Saved entries
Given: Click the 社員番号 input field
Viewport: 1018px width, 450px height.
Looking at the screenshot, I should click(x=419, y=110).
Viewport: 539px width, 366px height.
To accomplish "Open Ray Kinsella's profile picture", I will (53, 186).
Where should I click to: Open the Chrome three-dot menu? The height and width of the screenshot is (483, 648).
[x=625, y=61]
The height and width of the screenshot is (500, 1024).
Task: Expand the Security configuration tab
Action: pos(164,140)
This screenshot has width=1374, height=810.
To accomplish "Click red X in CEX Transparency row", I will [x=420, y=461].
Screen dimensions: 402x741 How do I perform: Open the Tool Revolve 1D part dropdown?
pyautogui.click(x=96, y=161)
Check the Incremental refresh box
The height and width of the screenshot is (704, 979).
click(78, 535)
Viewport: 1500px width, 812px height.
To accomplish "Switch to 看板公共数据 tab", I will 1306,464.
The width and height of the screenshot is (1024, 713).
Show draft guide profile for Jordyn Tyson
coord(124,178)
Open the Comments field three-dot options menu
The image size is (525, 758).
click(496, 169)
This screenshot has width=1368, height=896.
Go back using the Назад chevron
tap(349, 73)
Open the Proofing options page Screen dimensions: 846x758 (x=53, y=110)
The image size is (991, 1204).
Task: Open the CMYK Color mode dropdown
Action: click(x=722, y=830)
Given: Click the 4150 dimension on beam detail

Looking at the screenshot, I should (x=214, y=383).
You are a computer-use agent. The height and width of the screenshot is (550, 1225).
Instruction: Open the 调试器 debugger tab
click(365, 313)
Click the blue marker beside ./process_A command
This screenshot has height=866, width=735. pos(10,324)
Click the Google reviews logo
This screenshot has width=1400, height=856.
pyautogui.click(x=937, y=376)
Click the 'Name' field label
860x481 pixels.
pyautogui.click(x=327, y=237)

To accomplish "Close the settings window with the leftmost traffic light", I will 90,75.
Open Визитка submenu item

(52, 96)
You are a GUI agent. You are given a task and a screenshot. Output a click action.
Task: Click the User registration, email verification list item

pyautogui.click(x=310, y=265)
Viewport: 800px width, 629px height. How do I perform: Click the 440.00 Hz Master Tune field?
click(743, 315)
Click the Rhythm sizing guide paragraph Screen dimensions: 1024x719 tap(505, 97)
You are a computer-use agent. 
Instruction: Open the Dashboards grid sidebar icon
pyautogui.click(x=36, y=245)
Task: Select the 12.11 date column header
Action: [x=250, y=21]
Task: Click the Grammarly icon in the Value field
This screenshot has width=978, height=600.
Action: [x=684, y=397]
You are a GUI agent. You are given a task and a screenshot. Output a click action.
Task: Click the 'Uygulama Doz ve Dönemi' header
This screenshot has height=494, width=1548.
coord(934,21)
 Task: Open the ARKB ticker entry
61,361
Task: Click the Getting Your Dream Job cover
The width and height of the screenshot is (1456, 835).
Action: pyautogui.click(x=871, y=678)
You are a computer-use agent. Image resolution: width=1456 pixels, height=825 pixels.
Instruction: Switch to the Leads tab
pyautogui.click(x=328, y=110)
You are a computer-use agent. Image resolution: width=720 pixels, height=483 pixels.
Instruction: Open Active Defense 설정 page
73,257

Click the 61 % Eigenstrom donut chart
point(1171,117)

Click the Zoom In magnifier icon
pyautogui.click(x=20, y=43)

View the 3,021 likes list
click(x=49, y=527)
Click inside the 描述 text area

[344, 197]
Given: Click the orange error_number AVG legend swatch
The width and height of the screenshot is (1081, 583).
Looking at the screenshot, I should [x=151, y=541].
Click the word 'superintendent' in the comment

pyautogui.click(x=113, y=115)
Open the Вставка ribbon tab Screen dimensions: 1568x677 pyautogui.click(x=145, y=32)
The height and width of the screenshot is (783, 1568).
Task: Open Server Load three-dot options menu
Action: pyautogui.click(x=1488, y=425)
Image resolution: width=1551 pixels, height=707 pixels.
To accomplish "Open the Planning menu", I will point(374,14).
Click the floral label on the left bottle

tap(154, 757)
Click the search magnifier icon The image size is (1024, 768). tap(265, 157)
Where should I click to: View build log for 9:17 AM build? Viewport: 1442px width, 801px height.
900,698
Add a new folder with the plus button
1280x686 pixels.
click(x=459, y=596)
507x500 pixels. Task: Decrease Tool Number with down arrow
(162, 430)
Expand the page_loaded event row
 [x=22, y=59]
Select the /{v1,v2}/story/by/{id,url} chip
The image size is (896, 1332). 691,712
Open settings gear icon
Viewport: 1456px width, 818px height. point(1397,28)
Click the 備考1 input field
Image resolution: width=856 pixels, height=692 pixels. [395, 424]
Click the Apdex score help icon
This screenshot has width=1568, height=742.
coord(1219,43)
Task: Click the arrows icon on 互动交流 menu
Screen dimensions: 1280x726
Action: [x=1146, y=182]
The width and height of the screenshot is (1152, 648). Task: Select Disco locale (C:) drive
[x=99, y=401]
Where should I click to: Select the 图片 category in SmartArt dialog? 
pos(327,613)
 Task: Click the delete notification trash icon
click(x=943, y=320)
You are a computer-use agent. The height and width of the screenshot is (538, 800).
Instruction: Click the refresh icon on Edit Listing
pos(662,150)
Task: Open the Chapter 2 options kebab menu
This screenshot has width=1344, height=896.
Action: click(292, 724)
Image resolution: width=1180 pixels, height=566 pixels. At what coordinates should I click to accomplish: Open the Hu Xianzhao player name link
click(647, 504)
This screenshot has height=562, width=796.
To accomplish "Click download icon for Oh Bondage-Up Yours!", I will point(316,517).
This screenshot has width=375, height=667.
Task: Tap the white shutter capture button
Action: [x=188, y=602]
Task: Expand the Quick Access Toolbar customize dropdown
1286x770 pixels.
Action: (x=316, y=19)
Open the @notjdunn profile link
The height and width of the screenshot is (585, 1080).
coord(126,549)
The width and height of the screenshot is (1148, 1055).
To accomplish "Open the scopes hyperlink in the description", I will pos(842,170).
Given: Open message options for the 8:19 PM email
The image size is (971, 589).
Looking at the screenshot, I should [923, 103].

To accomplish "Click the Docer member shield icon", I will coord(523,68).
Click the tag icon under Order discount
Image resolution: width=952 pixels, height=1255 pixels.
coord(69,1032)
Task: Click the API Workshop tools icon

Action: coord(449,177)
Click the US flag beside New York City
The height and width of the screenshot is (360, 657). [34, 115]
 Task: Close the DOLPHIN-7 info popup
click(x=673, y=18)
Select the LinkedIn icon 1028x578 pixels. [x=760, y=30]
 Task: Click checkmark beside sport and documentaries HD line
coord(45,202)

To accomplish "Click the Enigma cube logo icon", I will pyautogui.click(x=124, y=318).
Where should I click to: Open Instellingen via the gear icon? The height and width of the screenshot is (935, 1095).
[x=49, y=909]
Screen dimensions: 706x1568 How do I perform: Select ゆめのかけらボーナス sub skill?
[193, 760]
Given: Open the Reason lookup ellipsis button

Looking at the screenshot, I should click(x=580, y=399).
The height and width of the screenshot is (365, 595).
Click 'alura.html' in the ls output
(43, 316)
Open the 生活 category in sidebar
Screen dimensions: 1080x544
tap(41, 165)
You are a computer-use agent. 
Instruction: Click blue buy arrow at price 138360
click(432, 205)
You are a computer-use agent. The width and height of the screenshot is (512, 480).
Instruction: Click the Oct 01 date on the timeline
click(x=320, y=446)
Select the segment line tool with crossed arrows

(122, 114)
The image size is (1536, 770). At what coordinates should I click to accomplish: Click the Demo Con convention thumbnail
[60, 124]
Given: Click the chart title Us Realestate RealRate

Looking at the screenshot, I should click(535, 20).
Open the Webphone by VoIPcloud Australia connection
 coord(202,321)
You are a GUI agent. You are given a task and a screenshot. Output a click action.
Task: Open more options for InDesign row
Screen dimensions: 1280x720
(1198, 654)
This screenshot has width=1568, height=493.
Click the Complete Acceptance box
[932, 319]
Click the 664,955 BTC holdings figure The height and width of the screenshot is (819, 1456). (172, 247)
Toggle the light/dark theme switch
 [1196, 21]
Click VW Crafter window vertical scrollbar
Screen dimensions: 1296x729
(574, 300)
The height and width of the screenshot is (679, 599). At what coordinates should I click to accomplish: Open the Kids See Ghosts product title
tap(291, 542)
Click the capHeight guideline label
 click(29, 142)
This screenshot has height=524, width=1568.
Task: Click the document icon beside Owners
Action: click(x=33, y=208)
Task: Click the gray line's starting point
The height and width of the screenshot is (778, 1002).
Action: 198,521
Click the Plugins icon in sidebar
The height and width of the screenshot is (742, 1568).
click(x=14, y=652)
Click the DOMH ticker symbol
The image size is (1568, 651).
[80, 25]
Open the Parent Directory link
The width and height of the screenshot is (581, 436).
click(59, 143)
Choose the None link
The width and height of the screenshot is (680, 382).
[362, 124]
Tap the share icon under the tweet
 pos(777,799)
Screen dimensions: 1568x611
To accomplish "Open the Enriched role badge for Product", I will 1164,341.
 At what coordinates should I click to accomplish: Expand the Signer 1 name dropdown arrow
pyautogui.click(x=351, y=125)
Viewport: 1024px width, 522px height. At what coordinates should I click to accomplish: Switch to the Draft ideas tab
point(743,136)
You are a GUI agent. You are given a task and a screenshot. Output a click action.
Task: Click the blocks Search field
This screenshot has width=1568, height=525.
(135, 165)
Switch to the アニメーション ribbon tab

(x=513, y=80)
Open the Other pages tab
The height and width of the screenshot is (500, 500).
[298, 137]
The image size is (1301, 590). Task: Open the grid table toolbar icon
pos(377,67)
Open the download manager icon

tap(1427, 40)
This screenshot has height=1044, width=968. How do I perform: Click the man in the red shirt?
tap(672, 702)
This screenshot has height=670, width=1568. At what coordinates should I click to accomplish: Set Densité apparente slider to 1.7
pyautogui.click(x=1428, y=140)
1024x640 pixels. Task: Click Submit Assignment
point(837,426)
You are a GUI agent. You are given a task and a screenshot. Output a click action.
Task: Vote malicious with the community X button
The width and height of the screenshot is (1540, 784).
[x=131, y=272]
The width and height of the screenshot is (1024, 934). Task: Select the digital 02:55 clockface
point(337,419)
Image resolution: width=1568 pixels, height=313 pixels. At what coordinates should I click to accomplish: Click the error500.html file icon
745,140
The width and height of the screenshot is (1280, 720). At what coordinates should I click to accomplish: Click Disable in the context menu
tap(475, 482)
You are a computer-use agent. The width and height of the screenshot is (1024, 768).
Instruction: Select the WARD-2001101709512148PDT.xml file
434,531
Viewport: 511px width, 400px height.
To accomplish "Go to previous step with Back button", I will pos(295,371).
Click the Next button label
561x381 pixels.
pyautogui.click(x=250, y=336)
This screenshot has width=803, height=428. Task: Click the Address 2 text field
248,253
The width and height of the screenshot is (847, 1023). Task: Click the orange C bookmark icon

● **WHAT NEEDS TO BE DONE**
In the entries above, find each line with "logo" and copy it.

● **WORKED SOLUTION**
Click the Google reviews logo
To accomplish "Click the Enigma cube logo icon", I will pyautogui.click(x=124, y=318).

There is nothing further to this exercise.